After the coalition unveiled its "bill buster" policy on Sunday morning, Premier Daniel Andrews promised another round of the $250 power saving bonus if Labor is re-elected on November 26.
The October federal budget forecast a 56 per cent rise in electricity prices over the next 18 months, while gas prices are expected to increase by 40 per cent.
Under an extension of Labor's program, $250 payments would be made to every Victorian household that compares their energy offers from March next year.
"It will help families shop around," Mr Andrews told Labor faithful gathered at Cranbourne Community Theatre ahead of early voting centres opening on Monday.
"It'll mean more money in your pocket now, plus savings each year, every year."
Mr Andrews told the crowd at least 6000 apprentices and trainees would be hired under Labor's plan to re-establish the State Electricity Commission (SEC).
Other new commitments include a full week of work experience in clean energy for 10,000 students, VCE classes on TAFE courses and local content requirements on state-owned and supported renewable energy projects.
The premier also unveiled a $207 million package for specialist schools, including extending outside hours of care, National Disability Insurance Scheme navigators in every school and 1000 scholarships to attract speech pathologists.
"We have 13 days that will determine what happens in our state for the next four years," Mr Andrews said.
In Port Melbourne, Opposition Leader Matthew Guy promised a Liberal-National government would cut $235 from household electricity bills by scrapping the electricity supply charge portion of bills for the first half of 2023.
It's expected to cost taxpayers about $200m and whether it can be extended would depend on the budget, but it can be done by executive powers and will not need legislation.
New gas projects in Victoria would also be quarantined to supply only the state under another newly minted coalition election policy.
"We will legislate to require that 100 per cent of all new gas produced in Victoria is quarantined for Victorian use," Mr Guy said.

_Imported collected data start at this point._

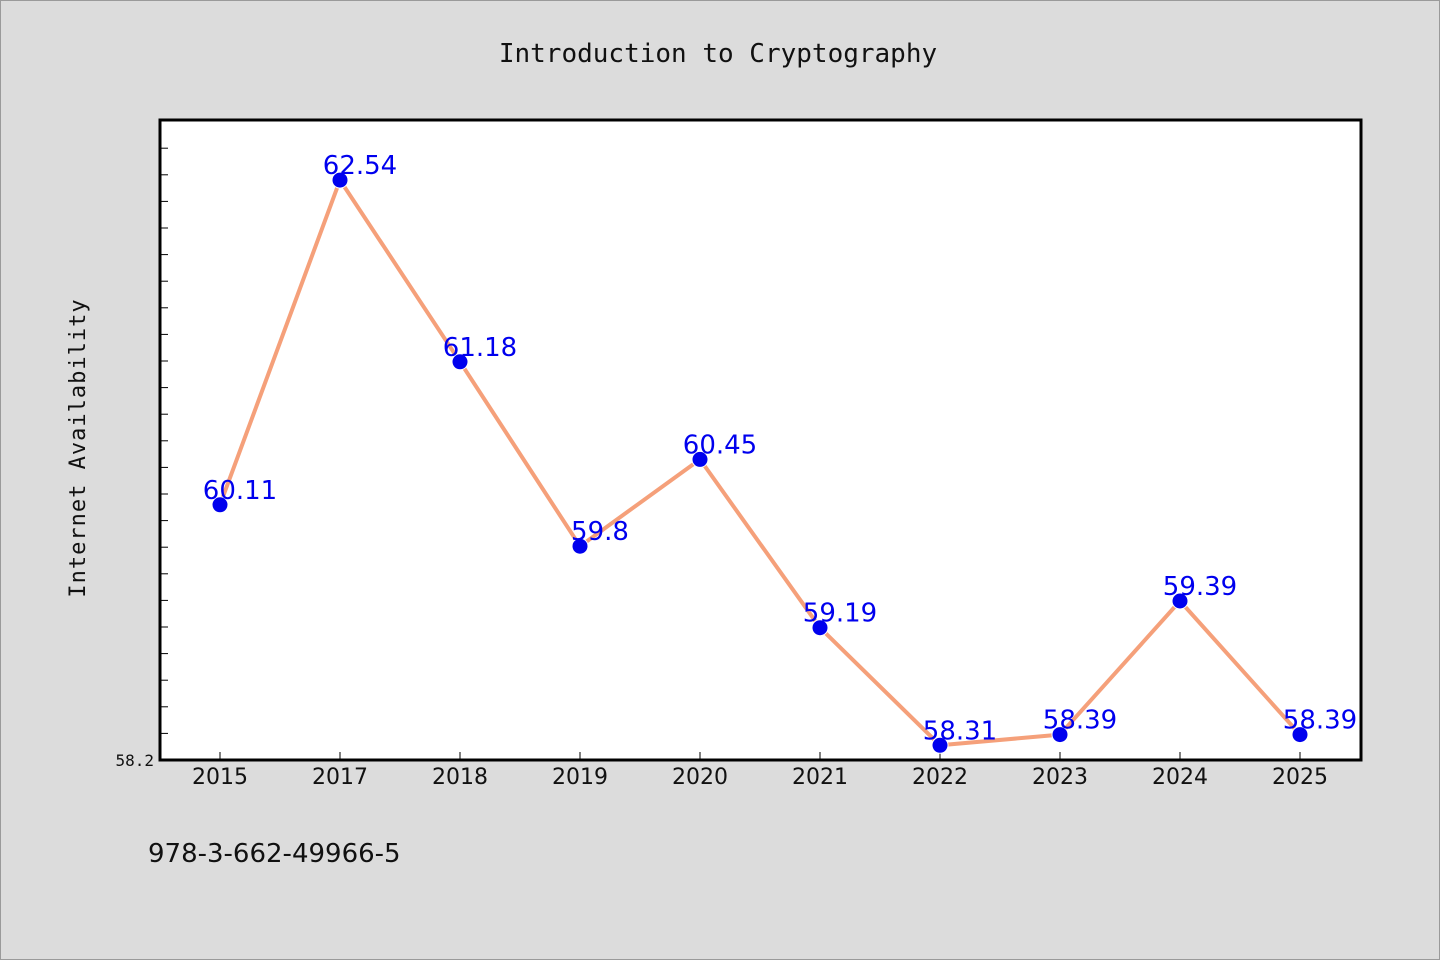  Describe the element at coordinates (220, 778) in the screenshot. I see `x-tick-label: 2015` at that location.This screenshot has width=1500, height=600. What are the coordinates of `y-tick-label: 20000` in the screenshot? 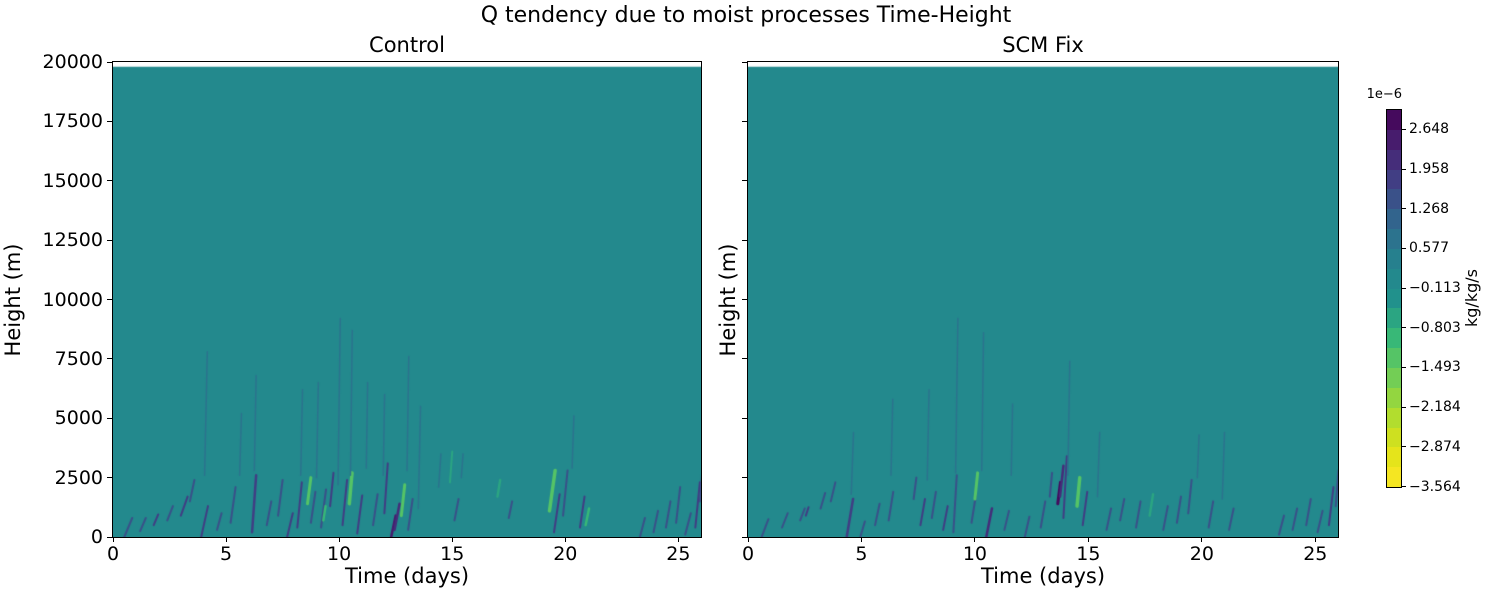 It's located at (72, 62). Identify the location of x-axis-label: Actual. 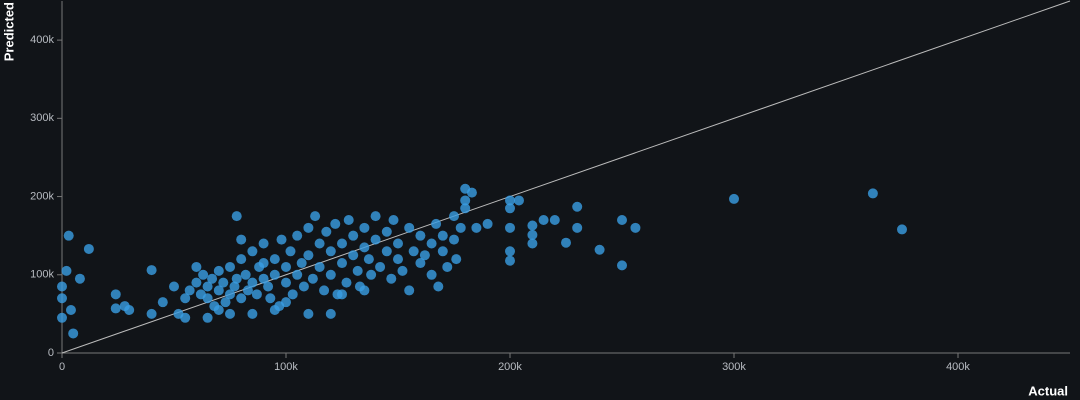
(1048, 390).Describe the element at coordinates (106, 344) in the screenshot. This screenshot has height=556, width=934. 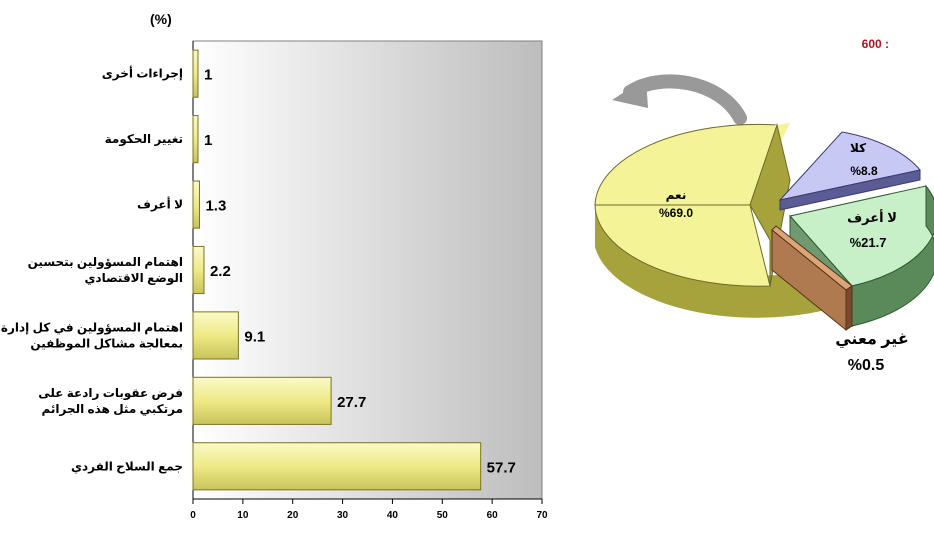
I see `category-label: بمعالجة مشاكل الموظفين` at that location.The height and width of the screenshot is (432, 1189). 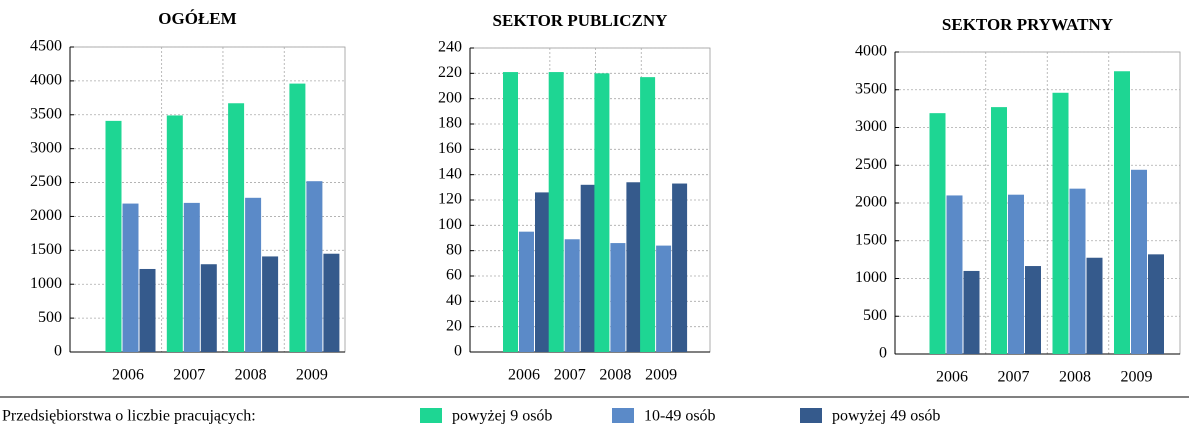 I want to click on y-tick-label: 160, so click(x=450, y=148).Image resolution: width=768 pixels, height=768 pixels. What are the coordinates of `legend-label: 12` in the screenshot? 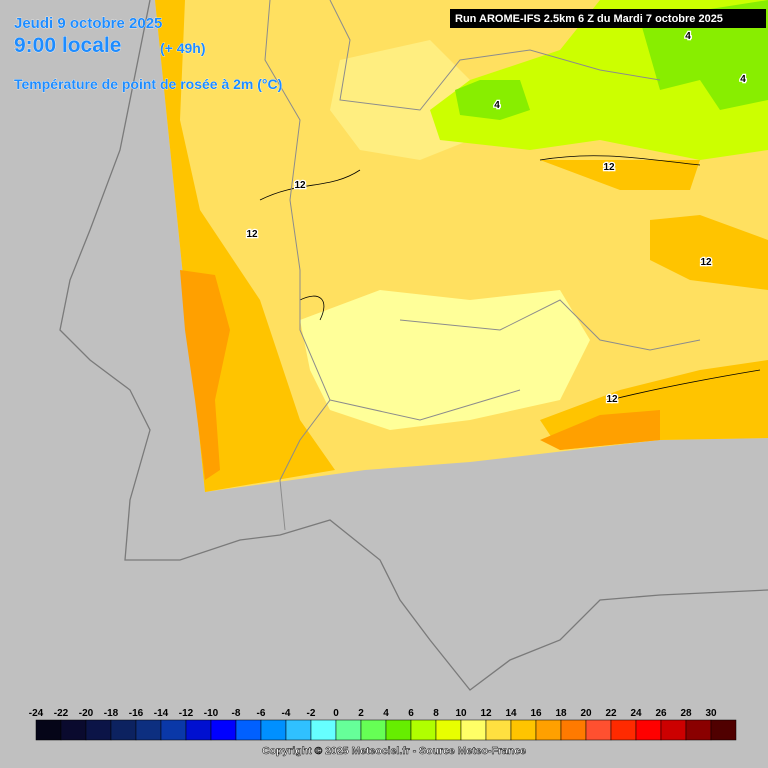 It's located at (486, 714).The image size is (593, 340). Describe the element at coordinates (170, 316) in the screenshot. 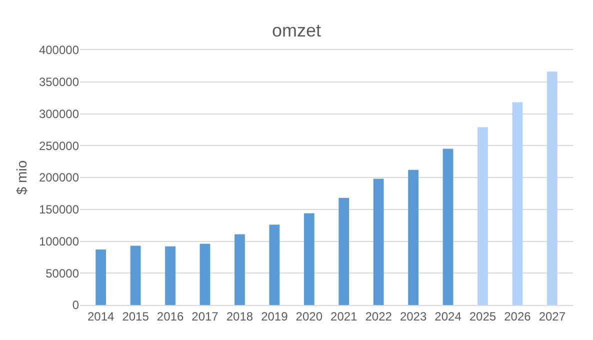

I see `x-tick-label: 2016` at that location.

In 2012, the Liberal-National government put a moratorium on all onshore gas exploration, which the Labor government maintained.
The Andrews Labor government permanently banned fracking and coal seam gas extraction in 2017 and then allowed conventional exploration to restart last year.
"Allowing the private sector to locate new sources of gas will help to bring more supply into the Victorian energy market and reduce cost pressures," Mr Guy said.
The major party launches came after Victorian Electoral Commission confirmed its investigation into the Liberal donor scandal will not be complete before election day.
The probe was initiated after former chief of staff Mitch Catlin solicited a billionaire Liberal donor to make more than $100,000 in payments to his private marketing company.
Mr Guy has repeatedly insisted a contract sent to his personal email address was never signed or agreed to despite Mr Catlin resigning.
In August, the Liberal leader promised to hand over all relevant documents after being contacted by the VEC but on Sunday the body said it would not rush its investigation.
"The Victorian Electoral Commission acknowledges that the matter will not be resolved prior to the state election," it said.